Turkey Meatballs and Pasta in Cream Sauce

Turkey Meatballs and Pasta in Cream Sauce

I believe writing procedures takes skill. A recipe is a form of procedure. Yes, it has to be detailed, but more importantly presented in the best way to reduce the chances of the user misreading and making a mistake. You can tell I am ranting about my mistake with this recipe … I honestly didn’t think the instructions were easy to read. Although, I will admit one stupid mistake on my part – I thought scallions were shallots. Still, it turned out pretty good. I wondered how it would have tasted without shallots hmmm …

I got the recipe from CottageLiving magazine, “Our Best Recipes” edition.

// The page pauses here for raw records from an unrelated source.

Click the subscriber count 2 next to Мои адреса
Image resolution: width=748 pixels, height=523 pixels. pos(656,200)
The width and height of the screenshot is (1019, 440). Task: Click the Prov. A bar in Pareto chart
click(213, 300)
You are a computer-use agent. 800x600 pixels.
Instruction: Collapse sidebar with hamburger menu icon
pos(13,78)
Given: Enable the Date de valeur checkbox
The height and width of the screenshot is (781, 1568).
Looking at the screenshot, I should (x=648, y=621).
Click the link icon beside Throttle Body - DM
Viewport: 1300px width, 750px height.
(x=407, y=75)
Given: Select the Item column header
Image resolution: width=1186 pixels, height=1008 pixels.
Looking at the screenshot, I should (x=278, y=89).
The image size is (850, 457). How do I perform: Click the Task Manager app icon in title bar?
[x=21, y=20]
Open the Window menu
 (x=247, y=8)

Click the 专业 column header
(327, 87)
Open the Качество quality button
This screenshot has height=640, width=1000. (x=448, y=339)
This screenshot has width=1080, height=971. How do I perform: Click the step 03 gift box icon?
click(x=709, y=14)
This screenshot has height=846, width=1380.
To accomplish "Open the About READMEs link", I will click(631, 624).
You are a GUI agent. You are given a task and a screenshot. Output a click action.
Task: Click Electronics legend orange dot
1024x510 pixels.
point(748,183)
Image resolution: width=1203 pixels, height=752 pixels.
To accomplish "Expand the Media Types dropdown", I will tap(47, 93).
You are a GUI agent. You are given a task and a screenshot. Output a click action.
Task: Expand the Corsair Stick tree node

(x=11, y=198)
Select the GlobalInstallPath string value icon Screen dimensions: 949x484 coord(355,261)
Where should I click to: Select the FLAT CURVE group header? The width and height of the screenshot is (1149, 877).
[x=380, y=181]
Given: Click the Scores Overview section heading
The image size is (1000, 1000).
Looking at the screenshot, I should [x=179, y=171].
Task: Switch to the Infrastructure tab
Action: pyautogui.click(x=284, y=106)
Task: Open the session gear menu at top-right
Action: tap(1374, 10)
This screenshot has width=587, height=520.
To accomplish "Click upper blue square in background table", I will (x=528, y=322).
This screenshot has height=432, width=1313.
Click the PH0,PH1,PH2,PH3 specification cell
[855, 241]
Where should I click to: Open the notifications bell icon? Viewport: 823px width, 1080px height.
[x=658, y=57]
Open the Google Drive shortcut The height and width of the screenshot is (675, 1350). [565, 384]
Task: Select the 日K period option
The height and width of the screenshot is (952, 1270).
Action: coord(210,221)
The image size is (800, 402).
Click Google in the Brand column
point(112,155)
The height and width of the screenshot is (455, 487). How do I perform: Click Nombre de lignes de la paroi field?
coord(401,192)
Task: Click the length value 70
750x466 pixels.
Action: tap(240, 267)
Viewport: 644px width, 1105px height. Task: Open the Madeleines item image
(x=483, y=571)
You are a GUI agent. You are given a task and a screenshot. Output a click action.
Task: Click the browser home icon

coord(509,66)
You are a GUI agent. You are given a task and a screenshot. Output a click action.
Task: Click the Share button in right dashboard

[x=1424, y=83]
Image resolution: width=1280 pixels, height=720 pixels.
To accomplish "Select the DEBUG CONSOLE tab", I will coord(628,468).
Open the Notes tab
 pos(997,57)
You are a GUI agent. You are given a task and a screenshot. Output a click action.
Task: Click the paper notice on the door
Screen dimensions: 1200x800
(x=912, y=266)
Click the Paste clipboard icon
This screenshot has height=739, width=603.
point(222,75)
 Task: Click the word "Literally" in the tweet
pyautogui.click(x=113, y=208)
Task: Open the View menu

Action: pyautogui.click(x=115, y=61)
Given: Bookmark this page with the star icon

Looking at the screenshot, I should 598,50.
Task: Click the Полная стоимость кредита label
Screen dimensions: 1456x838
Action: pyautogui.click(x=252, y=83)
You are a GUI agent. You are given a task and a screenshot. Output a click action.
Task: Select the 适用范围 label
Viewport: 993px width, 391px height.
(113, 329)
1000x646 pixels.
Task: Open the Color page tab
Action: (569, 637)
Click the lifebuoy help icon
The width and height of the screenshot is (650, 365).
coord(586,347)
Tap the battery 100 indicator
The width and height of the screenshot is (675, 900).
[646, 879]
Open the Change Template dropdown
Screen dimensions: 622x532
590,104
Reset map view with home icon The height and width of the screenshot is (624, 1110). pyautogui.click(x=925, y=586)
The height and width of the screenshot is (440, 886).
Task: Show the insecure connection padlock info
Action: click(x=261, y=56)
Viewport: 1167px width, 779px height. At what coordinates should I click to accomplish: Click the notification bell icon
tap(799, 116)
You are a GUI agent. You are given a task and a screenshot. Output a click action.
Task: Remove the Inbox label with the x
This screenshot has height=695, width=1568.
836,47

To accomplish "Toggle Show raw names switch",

Although, I’m going to re-word most of the instructions …


3 tablespoons olive oil

1 cup scallions, finely minced and divided

8 ounces shiitake mushrooms, sliced

2 tablespoons all-purpose flour

2.5 cups chicken broth

1/4 cup fine, dry breadcrumbs

1/3 cup milk

1 cup freshly grated Parmesan cheese, divided, and more for serving

1 large egg

1 pound ground turkey

2 garlic cloves , minced

3 tablespoons fresh minced flat-leaf parsley

2/3 cup heavy cream

and pasta, salt, ground pepper


1. Combine breadcrumbs and milk in a small bowl and let it soak for about 10 minutes.

2. Combine 1/2cup Parmesan, 1/2 cup scallions, egg, garlic, parsley, ground meat, salt and pepper in a separate bowl. Stir in the breadcrumb mixture and form into meatballs.

3. Heat oil in a large saucepan over medium heat. Add remaining 1/2 cup scallions, salt, pepper and mushrooms, and cook, stirring occasionally for a few minutes. Add flour, stir. Then, add the broth, cover and simmer for 10 minutes.

4. Add meatballs to the sauce; cover and simmer 20 minutes more.

5. Add the cream, and return it to a simmer. Add remaining 1/2 cup Parmesan, and stir until sauce is slightly thickened.

6. Add sauce to drained cooked pasta and toss gently. Serve with additional Parmesan.

7. Add a little Parsley on top to finish it with a splendid garnish!